AR100 is an OpenRISK 1000 implemented in a range of Allwinner SoCs. This page is dedicated to documenting the use of the AR100 for real time applications. Real time in this sense means predictable latency on the control of GPIO. The goal is to run a regular Linux kernel on the standard ARM based cores (CPUX) and use a shared memory region to transfer data from the CPUX to the AR100 core (CPUS).

Overview of the A64 system

The overview shows the critical path that the AR100 needs to take in order to set registers in a GPIO bank (marked in green). In that path there are two Arbeiters that can cause unpredictability in the chain. It is not known at this point how the arbiters work and the worst case delay caused by the arbiter.

Also seen in the overview is the R_GPIO (marked in brown). This is a GPIO bank that is dedicated to CPUS. The access latency is less than what the GPIO bank is, but since the TWI (I2C) bus used by CPUX to communicate with the PMIC is located on the same bus, Linux uses this bus to poll for changes in the PMIC. If the all bandwith is used by the CPUS, this blocks the CPUX from accessing the R_TWI which in turn causes errors in Linux. A64-overview.png

One option to remove the need for CPUX to access the R_TWI peripheral is to use a different I2C bus for the CPUX-PMIC communication. Using TWI0 with pin PH0/PH1 an the A64 might remove the need for CPUX to access any of the R_ peripherals.

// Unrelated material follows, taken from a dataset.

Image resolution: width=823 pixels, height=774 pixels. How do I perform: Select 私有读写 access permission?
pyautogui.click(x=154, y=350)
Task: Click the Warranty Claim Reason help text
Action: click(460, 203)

A second option is to let AR100 and Linux share access to the bus. It should be very seldom that Linux needs to change anything, especially during a print. Once the voltage levels are set, which happens during boot, not much should have to change.

Comparison between PIO and R_PIO

The R_PIO is a bit faster than the PIO. A comparison shows that R_PIO uses about 13 ns to set the GPIO pins while PIO uses 60 ns. SDS5034X PNG 71.png SDS5034X PNG 72.png

Shared memory interface

In order to make data available for the CPUS to consume, it's good to reserve a region in memory for the CPUX to write to and for the CPUS to read from. This can be either DDR3 memory (plentyful, but slow and unpredictable) or SRAM (much less memory available, but requires 3 cycles to read by the CPUS).

As a first approach, it is suggested to reserve a region in SRAM A2 for the shared data.


The SRAM A2 has a total size of 0x10000 bytes, 64 K. The bottom part of the memory space is reserved for ATF (Arm Trusted Firmware), so in reality only 0x4000 bytes (16 K) is usable for firmware and shared memory. Preliminary tests with a simple program shows that 0x1800 (6 K) is used for starting a simple program. The standard Crust uses 0x400 bytes for stack, which might not be needed. That leaves some 0x2500 bytes, (just under 10 K) for shared memory. Each pin-state, delay requires 8 bytes (without optimization) giving a total of 1184 transitions.